Problem description —
Pick up the RIFFT library documentation below at the point where it stops, and carry on with the next part of it.

Selection —
┌──
The RifftHandle caches plans (height, width, direction, dtype, SIMD flag) and reuses aligned workspace allocations for every call. Set RUSTFFT_THREADS to pin Rayon parallelism and RUSTFFT_SMALL_MAX/RUSTFFT_SMALL_CACHE to tune the small-plan FIFO. On Linux runners with only one or two logical cores (e.g., GitHub Actions VMs), RIFFT defaults to a single worker thread to avoid oversubscribing the CPU. Set RIFFT_PREPLAN=auto (or a comma-separated list like RIFFT_PREPLAN=256x256,1024x512) to warm up planner entries during RifftHandle::new().

C ABI

The shared library exports riff_create_handle, riff_fft2d_forward, riff_fft2d_inverse, riff_fft2d_fused_filter, riff_get_version, and riff_get_backend_name. See include/rifft.h for the full surface area.

Python bindings

• Built with Maturin + PyO3 (python feature).
• rifft.bridge exposes fft2, ifft2, fft_filter_ifft, plus batched variants.
└──
Supplied information —
┌──
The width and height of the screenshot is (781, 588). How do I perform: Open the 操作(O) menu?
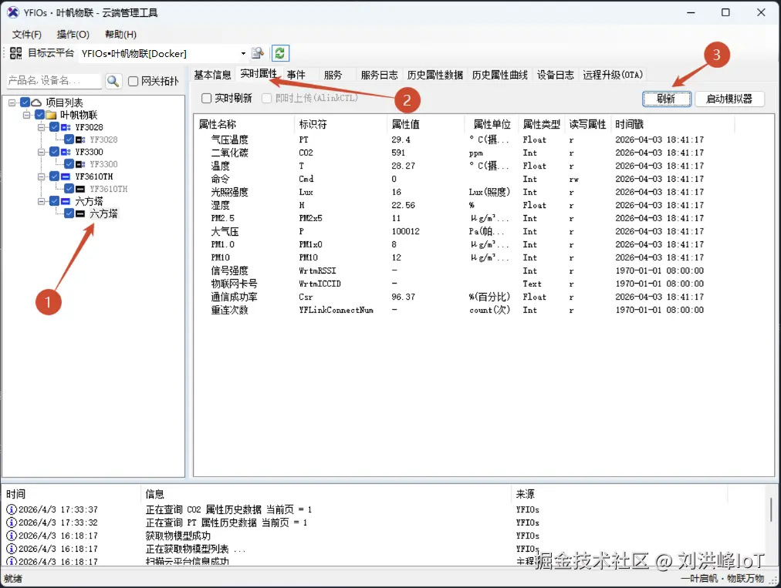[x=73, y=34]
└──
┌──
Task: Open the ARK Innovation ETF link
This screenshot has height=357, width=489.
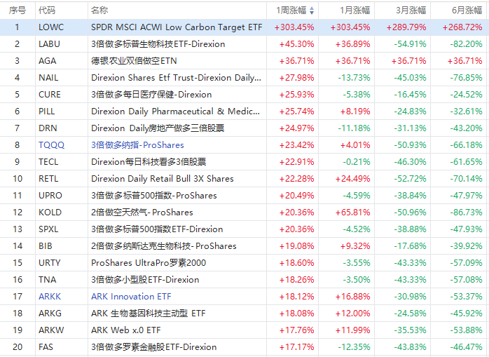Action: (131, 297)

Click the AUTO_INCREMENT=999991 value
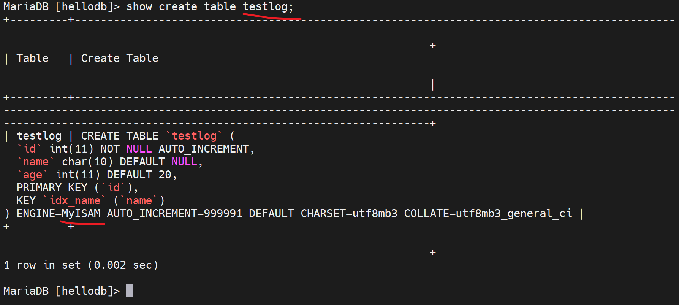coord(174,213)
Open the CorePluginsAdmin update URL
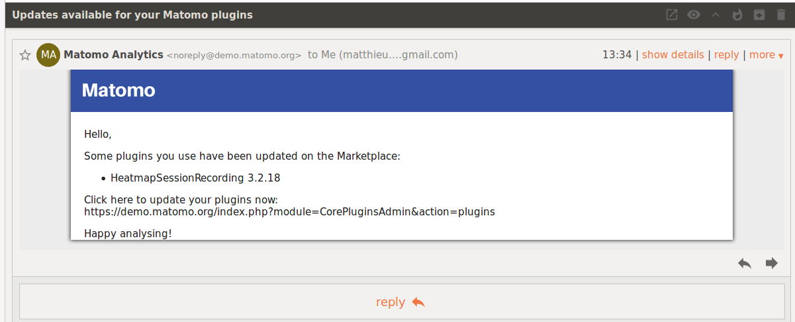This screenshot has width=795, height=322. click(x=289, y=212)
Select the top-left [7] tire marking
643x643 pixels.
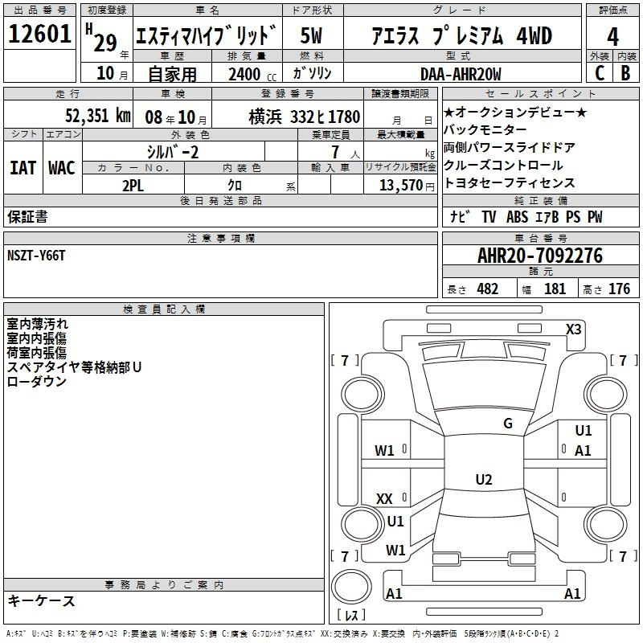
└──
┌──
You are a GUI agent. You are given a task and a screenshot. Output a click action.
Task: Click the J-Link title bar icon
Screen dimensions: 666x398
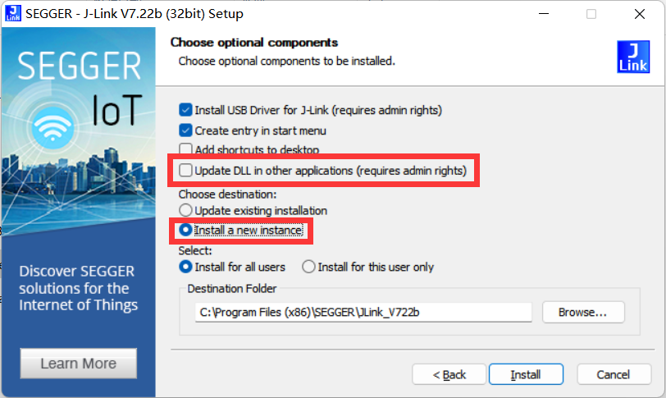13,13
└──
Exercise result —
• rifft provides a NumPy-first API that canonicalizes dtype/layout before calling the same backend.
• CLI: python -m rifft.bench --sizes 256 512 1024 --iters 25 --device cpu.
• Higher-level helpers live in rifft.helpers for in-place Torch usage.
• rifft.runtime exposes preplan, enable_timing, timing_reset, and timing_summary so you can warm caches and inspect kernel timings from Python.

import torch
from rifft.helpers import fft2_inplace, fft_filter_ifft_inplace

image = torch.randn(256, 256, dtype=torch.complex64)
fft2_inplace(image)  # mutates `image`

kernel = torch.randn(256, 256, dtype=torch.complex64)
fft_filter_ifft_inplace(image, kernel)  # runs forward→filter→inverse in place

NumPy usage

import numpy as np
from rifft import (
    canonicalize_numpy,
    rifft,
    rifft_ifft,
    rifft_out,
    preplan,
    enable_timing,
    timing_reset,
    timing_summary,
)

rng = np.random.default_rng(0)
x = (rng.standard_normal((2, 256, 256)) + 1j * rng.standard_normal((2, 256, 256))).astype(
    np.complex64
)

canon = canonicalize_numpy(x)  # zero-copy when already complex64 + C-contiguous
freq = rifft(canon)
spatial = rifft_ifft(freq.copy())  # normalized inverse (divides by H*W)
detached = rifft_out(x)            # leaves `x` untouched and returns a new buffer

preplan([(256, 256), (512, 512)])  # warm planner
enable_timing(True)
timing_reset()
_ = rifft(np.copy(x))
print(timing_summary())
enable_timing(False)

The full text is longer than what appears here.